A &mut str on the other hand, is something you'll rarely, if ever, use. It doesn't own the underlying data so it can't really change it.

Just like you'll commonly use to_owned() to ensure the ownership/lifetime of the value, you'll also commonly use to_owned() to mutate (often in the form of appending) the string. Fundamentally, both of these concepts are tied to the fact that String owns its data.

String -> &str

We saw how to_owned() (or the identical String::from) can be used to turn a &str into a String. To go the other way, we use the [start..end] slice syntax:

fn main() {
let hi = "Hello World".to_owned();
let slice = &hi[0..5];
println!("{}", slice);
}

Notice that we did &hi[0..5] and not hi[0..5]. This is because there is a str type, but it isn't particularly useful. Technically, str is the slice and &str is the slice with an added length value. But str is so infrequently used that people just refer to &str as a slice.

You'll often write or use functions which don't need ownership of the string. Logically these functions should accept a &str. For example, consider the following functions:

fn is_https?(url: &str) -> bool {
url.starts_with("https://")
}

Since it doesn't need ownership of the parameter, &str is the correct choice. We can, obviously, call this function with a &str either directly or by slicing a String. But since this is so common, the Rust compiler will also let us call this function with a &String:

// called with a &str
is_https("https://www.openmyind.net");

// called with a &String
let mut input = String::new();
std::io::stdin().read_line(&mut input).unwrap();
is_https(&input);

// exact same as previous line
is_https(&input[..])

Common String Tasks

Here are a few comon things you'll likely need to do with strings.

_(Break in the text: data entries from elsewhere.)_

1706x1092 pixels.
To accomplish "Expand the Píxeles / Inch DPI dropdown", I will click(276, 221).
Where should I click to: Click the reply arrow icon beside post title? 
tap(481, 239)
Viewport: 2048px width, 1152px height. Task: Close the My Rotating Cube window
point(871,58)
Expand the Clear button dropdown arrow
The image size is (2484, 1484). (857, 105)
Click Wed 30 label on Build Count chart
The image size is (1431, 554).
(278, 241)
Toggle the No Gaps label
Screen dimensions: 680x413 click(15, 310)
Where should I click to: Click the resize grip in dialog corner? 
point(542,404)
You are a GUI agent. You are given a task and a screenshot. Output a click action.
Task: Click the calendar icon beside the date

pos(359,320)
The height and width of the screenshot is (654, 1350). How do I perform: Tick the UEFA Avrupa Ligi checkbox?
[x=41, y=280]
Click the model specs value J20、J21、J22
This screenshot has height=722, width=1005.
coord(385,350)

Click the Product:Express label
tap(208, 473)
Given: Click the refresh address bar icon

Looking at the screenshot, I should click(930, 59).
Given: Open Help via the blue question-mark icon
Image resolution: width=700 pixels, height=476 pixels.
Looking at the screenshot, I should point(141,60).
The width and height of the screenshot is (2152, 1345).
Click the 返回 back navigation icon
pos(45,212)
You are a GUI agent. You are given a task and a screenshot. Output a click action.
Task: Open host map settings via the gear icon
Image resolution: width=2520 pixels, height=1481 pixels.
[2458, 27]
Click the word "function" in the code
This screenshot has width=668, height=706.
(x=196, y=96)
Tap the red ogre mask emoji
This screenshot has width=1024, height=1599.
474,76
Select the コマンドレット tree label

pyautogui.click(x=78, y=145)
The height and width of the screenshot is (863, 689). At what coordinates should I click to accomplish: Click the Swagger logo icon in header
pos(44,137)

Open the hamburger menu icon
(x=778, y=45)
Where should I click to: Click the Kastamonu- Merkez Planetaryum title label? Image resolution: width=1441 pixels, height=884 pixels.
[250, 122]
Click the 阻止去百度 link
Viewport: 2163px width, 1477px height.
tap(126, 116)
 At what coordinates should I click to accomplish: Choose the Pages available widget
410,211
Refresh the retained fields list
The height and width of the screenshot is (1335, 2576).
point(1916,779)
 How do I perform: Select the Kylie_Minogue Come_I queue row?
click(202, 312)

To create a new String from other String or &str (you can mix and match) use the format! macro:

let key = format!("user.{}", self.id);

To create a String from a [u8] use String::from_utf8. Note that this returns a Result as it will check to make sure the provided byte-slice is a valid UTF-8 string. A str is really just a [u8], so a &str is really a &[u8], both with the added restriction that the underlying slice must be a valid UTF-8 string. Similarly, a String is a Vec<u8>also with same same additional requirement.

Because String wraps a Vec<u8>, the String::len() method returns the number of bytes, not characters. The chars() method returns an iterator over the characters, so charr().count() will return the number of characters (and is O(N)). Note that chars() returns an iterator over Unicode Scalar Values, not graphemes. For graphemes, you'll want to use an exteranl crate.

There's a FromStr trait (think interface) which many types implement. This is used to parse a string into a given type. The implementation for bool is easy to understand:

fn from_str(s: &str) -> Result<bool, ParseBoolError> {
match s {
"true" => Ok(true),
"false" => Ok(false),
_ => Err(ParseBoolError),
}
}

To convert a string to a boolean, or a string to a integer, use:

// unwrapping will panic if the parsing fails!
let b: bool = "true".parse().unwrap();
let i: u32 = "9001".parse().unwrap();

Finally, as we already discussed, String has a push() function (for characters) and push_str() method (for strings) to append values onto a String. You'd also be right to expect other mutating methods such as trim(), remove(), replace() and many more.